**Richiesta a**
Ricopia tale e quale il tratto dei record che va dall'inizio dei record fino alla riga che contiene "Looking at the image, I should click on (254, 360).", entrambe le estremità comprese.

**Estratto del testo**
Superando una certa ritrosia verso l’università, dovuta a timori o perplessità retaggio di un recente passato, la Chiesa deve saper scendere sul terreno proprio della cultura e della vita universitaria con tutta la carica di forza propositiva che le dà il Vangelo di Cristo Salvatore, il suo annuncio ed i valori che da esso discendono per la piena libertà e dignità dell’uomo.

 

3.4 Se il soggetto responsabile della pastorale universitaria è la Chiesa, di fatto coloro che dentro l’università ne assumono concretamente gli impegni sono, in primo luogo, i docenti e gli studenti cristiani.

Come docenti essi sono impegnati ad unire la competenza e la qualificazione necessarie allo svolgimento del servizio richiesto ad una attenta cura della propria identità di maestri e testimoni di fede e di valori positivi per la vita. Di questo infatti hanno bisogno primariamente gli studenti. Il dialogo e lo spirito di servizio verso di loro, il confronto sereno e costruttivo con i colleghi in materie connesse alla visione cristiana della persona umana e dell’etica cristiana, l’attiva partecipazione alla vita della cappella universitaria e soprattutto ai laboratori culturali di facoltà, rappresentano altrettante testimonianze da offrire nell’università.

Come studenti, i cristiani sono impegnati ad usufruire del tempo dello studio in università per approfondire il rapporto fede – cultura e fede – vita, a non aver timore di avviare un positivo dialogo con i nostri coetanei sul piano dell’annuncio di Gesù Cristo e del Vangelo, a sostenere, insieme ai docenti, i laboratori culturali ed infine a far rifluire nella catechesi e nella formazione delle parrocchie, dei movimenti e dei gruppi ecclesiali l’attenzione ai grandi temi culturali del nostro tempo.

 

3.5 Una modalità concreta per attivare queste sinergie è quella indicata dagli Orientamenti come via maestra da percorrere, anche se impegnativa: promuovere nelle università i laboratori culturali definendoli quale scelta prioritaria della pastorale universitaria a livello europeo. Essi si distinguono dai laboratori della fede propri degli itinerari di formazione cristiana.

 Gli Orientamenti indicano in proposito quattro aree di indagine attorno alle quali impostare questa iniziativa dentro le università: la persona umana; la città dell’uomo; la visione delle scienze; la creatività e la memoria. Tali aree coprono i principali ambiti degli studi universitari e possono dunque rappresentare una proposta a cui riferirsi per dare vita in tutte le nostre università a questa importante esperienza. Si tratta di promuoverne l’avvio e la sperimentazione con fiducia e coraggio, valorizzando per questo le specifiche competenze professionali dei docenti e degli studenti cristiani, ma coinvolgendo anche tutti coloro che sono comunque interessati alla ricerca e alla riflessione sugli argomenti proposti.

**Dati forniti**
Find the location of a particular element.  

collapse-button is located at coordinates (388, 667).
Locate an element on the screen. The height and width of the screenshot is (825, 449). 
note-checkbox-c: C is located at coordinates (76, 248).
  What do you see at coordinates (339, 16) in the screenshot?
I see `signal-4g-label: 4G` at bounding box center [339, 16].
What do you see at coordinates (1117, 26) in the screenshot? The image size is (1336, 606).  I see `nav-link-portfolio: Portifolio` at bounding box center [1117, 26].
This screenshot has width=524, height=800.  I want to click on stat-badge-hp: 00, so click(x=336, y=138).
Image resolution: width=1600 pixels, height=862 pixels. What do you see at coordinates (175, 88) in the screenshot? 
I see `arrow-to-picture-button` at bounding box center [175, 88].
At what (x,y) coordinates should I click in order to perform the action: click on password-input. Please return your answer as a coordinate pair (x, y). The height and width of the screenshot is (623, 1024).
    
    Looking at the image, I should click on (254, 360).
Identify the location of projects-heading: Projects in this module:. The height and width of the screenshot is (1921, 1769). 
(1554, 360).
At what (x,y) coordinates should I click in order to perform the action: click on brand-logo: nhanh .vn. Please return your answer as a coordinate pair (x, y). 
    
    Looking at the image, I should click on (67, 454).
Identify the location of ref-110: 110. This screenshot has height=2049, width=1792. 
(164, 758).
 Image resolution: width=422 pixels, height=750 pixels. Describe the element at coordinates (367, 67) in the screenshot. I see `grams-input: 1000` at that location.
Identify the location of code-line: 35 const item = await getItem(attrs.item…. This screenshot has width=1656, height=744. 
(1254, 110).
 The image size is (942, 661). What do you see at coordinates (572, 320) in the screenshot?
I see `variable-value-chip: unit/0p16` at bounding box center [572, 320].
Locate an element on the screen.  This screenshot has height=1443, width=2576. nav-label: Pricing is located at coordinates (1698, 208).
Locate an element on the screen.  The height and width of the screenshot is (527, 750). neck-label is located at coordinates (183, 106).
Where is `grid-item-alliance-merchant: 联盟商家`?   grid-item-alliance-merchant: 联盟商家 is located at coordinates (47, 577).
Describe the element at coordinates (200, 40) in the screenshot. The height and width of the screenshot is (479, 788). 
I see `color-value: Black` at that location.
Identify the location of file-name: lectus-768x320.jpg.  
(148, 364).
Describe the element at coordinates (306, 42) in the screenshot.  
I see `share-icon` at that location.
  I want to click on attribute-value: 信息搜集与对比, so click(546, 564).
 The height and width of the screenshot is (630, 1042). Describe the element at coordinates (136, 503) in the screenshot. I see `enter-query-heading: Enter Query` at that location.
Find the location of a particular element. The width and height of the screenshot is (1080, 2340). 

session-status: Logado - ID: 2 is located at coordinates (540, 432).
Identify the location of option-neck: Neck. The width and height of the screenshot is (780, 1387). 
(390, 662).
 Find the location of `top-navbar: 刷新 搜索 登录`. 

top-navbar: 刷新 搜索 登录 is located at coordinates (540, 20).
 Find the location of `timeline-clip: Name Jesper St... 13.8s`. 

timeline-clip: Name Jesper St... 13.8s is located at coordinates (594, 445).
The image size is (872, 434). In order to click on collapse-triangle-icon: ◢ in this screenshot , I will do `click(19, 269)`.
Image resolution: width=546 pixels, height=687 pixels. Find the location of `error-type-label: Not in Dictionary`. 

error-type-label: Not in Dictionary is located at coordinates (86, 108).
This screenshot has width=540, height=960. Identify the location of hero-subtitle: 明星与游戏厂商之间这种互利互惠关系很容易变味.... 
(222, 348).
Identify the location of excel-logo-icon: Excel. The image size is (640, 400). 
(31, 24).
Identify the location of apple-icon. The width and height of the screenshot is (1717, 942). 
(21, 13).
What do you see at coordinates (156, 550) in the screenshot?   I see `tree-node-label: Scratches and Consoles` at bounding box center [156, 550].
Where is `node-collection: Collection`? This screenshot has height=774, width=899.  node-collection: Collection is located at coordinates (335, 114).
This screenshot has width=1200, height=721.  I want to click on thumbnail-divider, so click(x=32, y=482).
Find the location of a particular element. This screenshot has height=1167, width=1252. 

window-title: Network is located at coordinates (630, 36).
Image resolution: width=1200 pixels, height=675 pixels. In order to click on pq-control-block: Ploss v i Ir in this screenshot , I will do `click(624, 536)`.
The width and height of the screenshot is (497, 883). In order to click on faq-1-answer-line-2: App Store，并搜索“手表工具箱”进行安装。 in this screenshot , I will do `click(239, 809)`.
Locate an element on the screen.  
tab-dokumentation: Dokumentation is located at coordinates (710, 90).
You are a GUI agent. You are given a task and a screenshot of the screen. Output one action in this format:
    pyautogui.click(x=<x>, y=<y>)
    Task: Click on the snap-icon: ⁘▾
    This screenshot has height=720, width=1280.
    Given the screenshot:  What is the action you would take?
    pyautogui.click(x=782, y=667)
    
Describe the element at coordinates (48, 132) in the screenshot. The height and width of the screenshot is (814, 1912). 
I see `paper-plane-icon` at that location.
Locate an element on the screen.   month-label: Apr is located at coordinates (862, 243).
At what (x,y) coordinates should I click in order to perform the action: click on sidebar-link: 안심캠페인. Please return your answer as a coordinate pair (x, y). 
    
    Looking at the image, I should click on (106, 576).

**Richiesta b**
Quali sono le quattro aree di indagine che, secondo l'estratto sulla pastorale universitaria, gli Orientamenti indicano per impostare i laboratori culturali?

**Svolgimento a**
Find the location of a particular element.  

collapse-button is located at coordinates (388, 667).
Locate an element on the screen. The height and width of the screenshot is (825, 449). 
note-checkbox-c: C is located at coordinates (76, 248).
  What do you see at coordinates (339, 16) in the screenshot?
I see `signal-4g-label: 4G` at bounding box center [339, 16].
What do you see at coordinates (1117, 26) in the screenshot? The image size is (1336, 606).  I see `nav-link-portfolio: Portifolio` at bounding box center [1117, 26].
This screenshot has width=524, height=800.  I want to click on stat-badge-hp: 00, so click(x=336, y=138).
Image resolution: width=1600 pixels, height=862 pixels. What do you see at coordinates (175, 88) in the screenshot? 
I see `arrow-to-picture-button` at bounding box center [175, 88].
At what (x,y) coordinates should I click in order to perform the action: click on password-input. Please return your answer as a coordinate pair (x, y). The height and width of the screenshot is (623, 1024).
    
    Looking at the image, I should click on (254, 360).

**Svolgimento b**
La persona umana, la città dell'uomo, la visione delle scienze, la creatività e la memoria.